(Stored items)
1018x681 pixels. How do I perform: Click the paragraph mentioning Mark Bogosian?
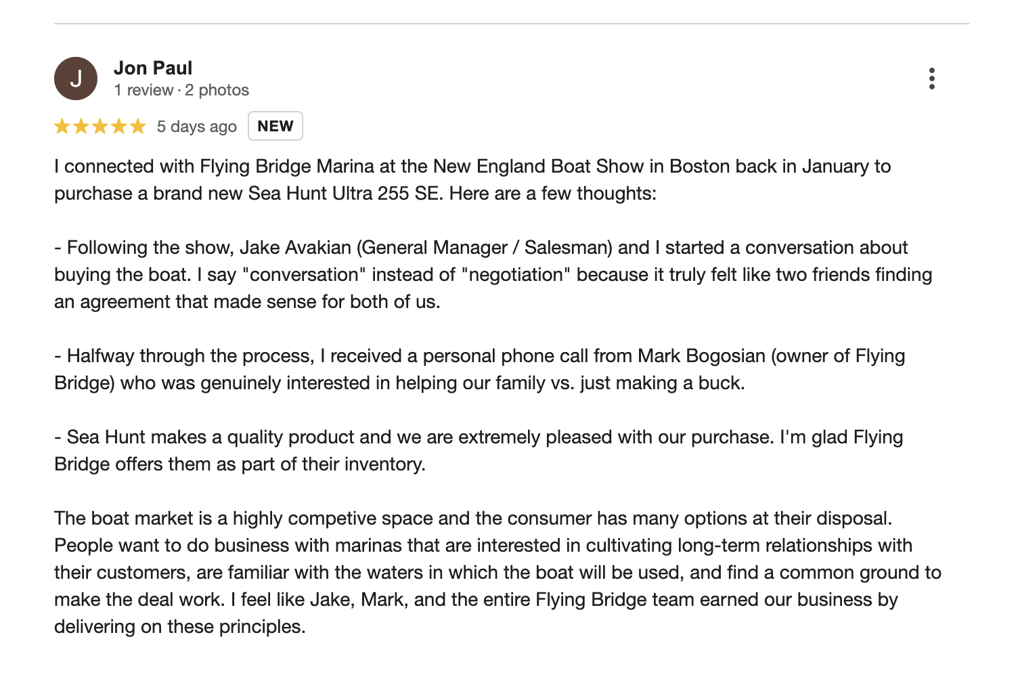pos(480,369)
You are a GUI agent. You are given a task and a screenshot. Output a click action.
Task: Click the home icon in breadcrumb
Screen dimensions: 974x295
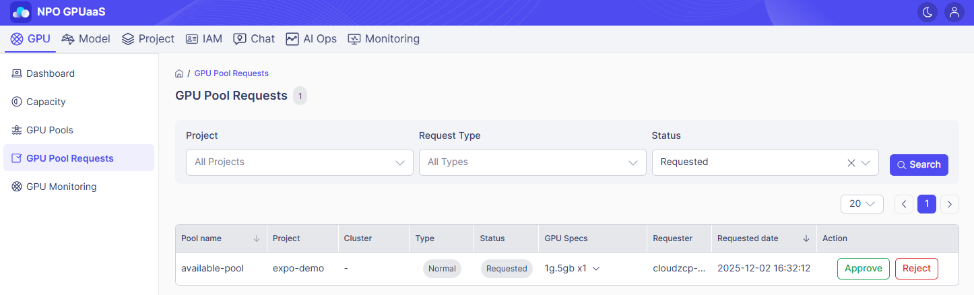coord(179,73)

» **PROBLEM REQUIREMENTS**: Would you restate the records above word for word and exclude the pictures?

» **YOUR SOLUTION**:
1018x681 pixels. How do I perform: Click the paragraph mentioning Mark Bogosian?
pos(480,369)
You are a GUI agent. You are given a task and a screenshot. Output a click action.
Task: Click the home icon in breadcrumb
Screen dimensions: 974x295
coord(179,73)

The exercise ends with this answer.